*GIVEN INSTRUCTION*: Copy out the rows below word for word, everything from the line containing "Expand Internet Protocol" down to the line containing "point(115,33)", both lines included.

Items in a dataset
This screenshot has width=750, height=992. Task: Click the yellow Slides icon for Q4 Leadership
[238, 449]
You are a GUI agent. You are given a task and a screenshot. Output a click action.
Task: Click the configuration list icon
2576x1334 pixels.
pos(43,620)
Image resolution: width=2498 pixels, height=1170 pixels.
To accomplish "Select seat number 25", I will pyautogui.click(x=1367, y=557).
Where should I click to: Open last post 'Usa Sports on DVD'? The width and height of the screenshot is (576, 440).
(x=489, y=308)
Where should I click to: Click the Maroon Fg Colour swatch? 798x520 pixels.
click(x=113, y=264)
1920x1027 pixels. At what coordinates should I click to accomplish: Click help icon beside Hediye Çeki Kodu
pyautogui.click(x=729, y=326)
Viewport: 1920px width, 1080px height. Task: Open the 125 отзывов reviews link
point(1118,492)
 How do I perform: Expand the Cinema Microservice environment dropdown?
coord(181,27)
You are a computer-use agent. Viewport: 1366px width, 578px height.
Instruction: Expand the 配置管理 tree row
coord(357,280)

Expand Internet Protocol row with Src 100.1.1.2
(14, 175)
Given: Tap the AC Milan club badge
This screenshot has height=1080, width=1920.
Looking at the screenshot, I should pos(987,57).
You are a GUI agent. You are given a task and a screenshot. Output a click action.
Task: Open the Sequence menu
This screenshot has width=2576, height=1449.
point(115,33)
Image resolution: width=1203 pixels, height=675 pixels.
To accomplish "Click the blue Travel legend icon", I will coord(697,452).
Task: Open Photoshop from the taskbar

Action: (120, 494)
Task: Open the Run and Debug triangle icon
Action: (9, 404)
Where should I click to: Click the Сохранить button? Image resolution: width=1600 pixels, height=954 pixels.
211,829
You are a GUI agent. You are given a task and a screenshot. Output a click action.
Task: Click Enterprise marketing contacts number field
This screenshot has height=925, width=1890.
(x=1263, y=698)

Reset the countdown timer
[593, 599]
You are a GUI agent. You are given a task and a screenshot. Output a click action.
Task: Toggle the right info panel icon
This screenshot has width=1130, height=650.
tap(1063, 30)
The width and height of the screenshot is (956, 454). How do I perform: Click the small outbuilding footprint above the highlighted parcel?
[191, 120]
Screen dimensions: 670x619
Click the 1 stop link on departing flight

*IN RESPONSE*:
Expand Internet Protocol row with Src 100.1.1.2
(14, 175)
Given: Tap the AC Milan club badge
This screenshot has height=1080, width=1920.
Looking at the screenshot, I should pos(987,57).
You are a GUI agent. You are given a task and a screenshot. Output a click action.
Task: Open the Sequence menu
This screenshot has width=2576, height=1449.
point(115,33)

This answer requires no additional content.